• Work to be completed
Tally up the lines below that include the word "Locate". Answer with the number alone.

• Stored items from a collection
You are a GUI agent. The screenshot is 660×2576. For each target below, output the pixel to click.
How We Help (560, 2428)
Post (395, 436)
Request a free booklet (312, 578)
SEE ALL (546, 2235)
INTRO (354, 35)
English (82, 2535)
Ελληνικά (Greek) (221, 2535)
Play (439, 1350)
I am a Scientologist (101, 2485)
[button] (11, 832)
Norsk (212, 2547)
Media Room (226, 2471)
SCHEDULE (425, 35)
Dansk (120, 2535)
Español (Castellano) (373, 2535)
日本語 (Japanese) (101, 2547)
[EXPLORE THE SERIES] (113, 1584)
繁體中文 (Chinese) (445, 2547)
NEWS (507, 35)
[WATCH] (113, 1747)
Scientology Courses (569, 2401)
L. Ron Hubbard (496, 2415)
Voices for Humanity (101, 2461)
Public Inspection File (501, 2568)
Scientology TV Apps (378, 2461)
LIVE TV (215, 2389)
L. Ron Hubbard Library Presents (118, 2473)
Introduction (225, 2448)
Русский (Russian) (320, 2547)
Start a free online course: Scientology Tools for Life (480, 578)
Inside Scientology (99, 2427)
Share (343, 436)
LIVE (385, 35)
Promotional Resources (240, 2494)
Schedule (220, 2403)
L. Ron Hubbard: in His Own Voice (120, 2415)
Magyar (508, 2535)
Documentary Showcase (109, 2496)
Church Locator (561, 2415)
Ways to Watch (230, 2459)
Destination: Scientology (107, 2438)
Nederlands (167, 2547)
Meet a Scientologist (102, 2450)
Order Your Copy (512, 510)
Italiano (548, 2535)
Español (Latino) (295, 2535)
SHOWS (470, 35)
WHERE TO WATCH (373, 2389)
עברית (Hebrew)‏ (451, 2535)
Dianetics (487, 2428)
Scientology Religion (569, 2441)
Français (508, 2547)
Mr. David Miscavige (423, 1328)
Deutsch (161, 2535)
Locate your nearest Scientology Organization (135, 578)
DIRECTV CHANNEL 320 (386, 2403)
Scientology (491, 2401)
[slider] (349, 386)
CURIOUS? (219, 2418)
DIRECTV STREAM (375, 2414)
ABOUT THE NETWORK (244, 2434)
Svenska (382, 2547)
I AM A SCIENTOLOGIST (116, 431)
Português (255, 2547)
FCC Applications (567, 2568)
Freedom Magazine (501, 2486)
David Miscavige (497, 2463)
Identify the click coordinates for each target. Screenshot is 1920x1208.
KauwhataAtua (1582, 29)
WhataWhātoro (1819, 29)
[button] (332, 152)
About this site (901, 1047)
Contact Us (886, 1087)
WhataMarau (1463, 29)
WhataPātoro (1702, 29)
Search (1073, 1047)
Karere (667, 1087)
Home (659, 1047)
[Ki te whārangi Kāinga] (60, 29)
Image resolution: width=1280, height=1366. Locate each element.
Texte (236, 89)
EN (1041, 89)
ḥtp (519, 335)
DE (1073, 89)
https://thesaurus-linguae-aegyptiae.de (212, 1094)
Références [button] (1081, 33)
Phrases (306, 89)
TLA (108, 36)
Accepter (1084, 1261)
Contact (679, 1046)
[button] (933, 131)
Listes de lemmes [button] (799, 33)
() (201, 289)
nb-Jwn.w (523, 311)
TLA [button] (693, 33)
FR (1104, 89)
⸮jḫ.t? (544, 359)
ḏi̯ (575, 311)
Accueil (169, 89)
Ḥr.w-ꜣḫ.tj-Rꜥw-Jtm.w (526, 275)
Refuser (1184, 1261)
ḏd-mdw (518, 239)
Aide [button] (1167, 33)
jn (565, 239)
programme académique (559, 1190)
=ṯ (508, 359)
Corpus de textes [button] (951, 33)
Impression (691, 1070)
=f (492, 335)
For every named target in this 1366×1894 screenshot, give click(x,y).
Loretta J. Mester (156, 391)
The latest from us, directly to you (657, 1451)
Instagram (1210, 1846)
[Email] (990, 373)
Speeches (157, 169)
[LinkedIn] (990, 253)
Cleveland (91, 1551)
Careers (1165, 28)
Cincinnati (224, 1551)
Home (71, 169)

• Finished task
2